▶ Exercise brief
Print exactly the lines that run from the one containing "Given: Click the" to the final line of the data, both included, and print none of the pictures.

▶ Data listing
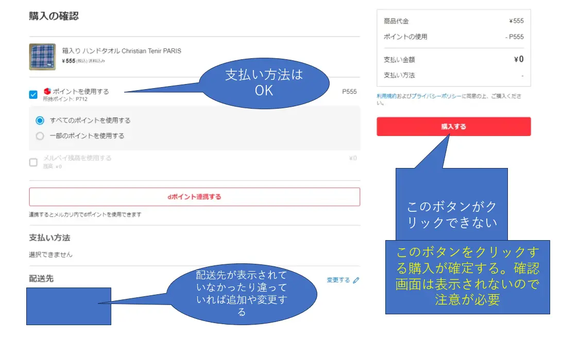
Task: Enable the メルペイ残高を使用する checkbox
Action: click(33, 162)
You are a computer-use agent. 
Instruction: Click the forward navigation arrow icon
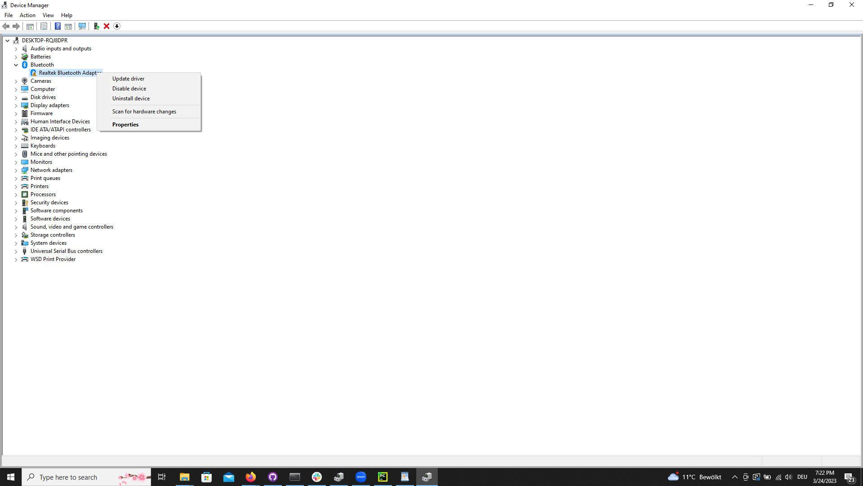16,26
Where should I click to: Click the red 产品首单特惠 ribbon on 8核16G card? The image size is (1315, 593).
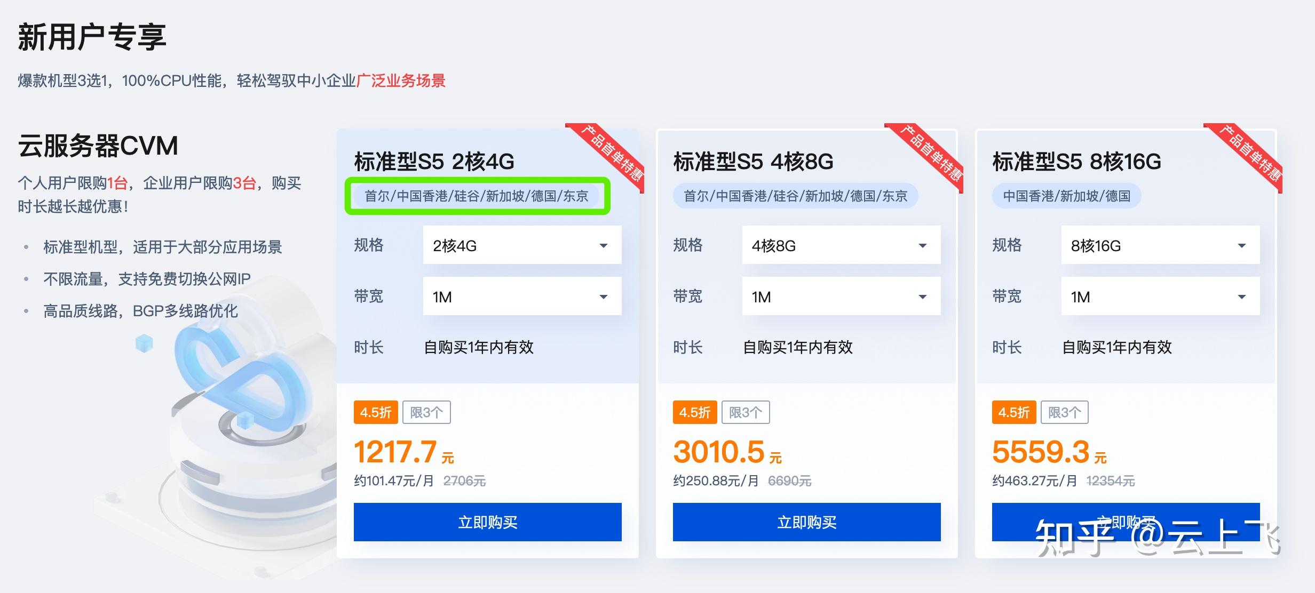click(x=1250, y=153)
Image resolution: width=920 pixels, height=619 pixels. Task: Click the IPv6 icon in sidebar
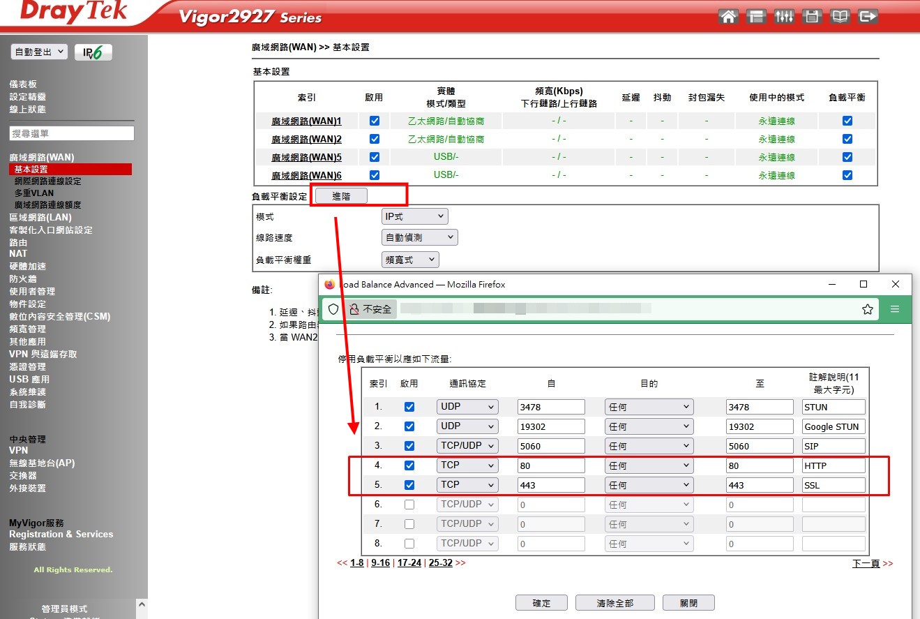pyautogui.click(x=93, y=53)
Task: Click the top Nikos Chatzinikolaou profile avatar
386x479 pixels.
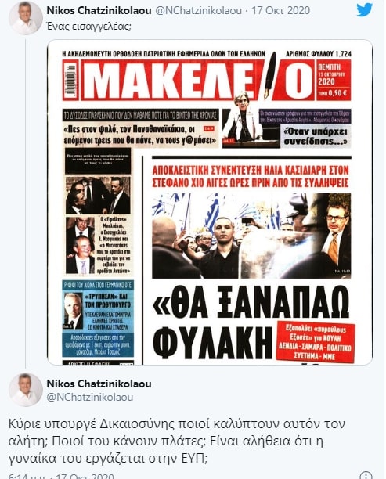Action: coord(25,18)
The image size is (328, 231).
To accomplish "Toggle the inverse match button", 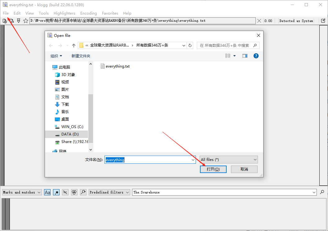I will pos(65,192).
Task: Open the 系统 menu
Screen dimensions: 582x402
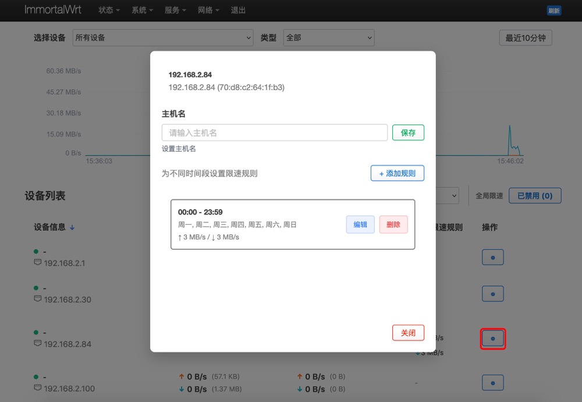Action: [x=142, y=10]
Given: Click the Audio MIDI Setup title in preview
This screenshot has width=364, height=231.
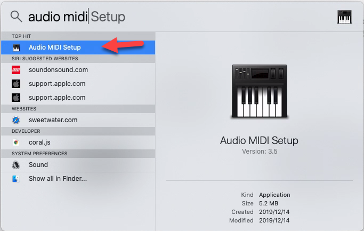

▶ Exercise output
Given: Click the Audio MIDI Setup title in preview
This screenshot has width=364, height=231.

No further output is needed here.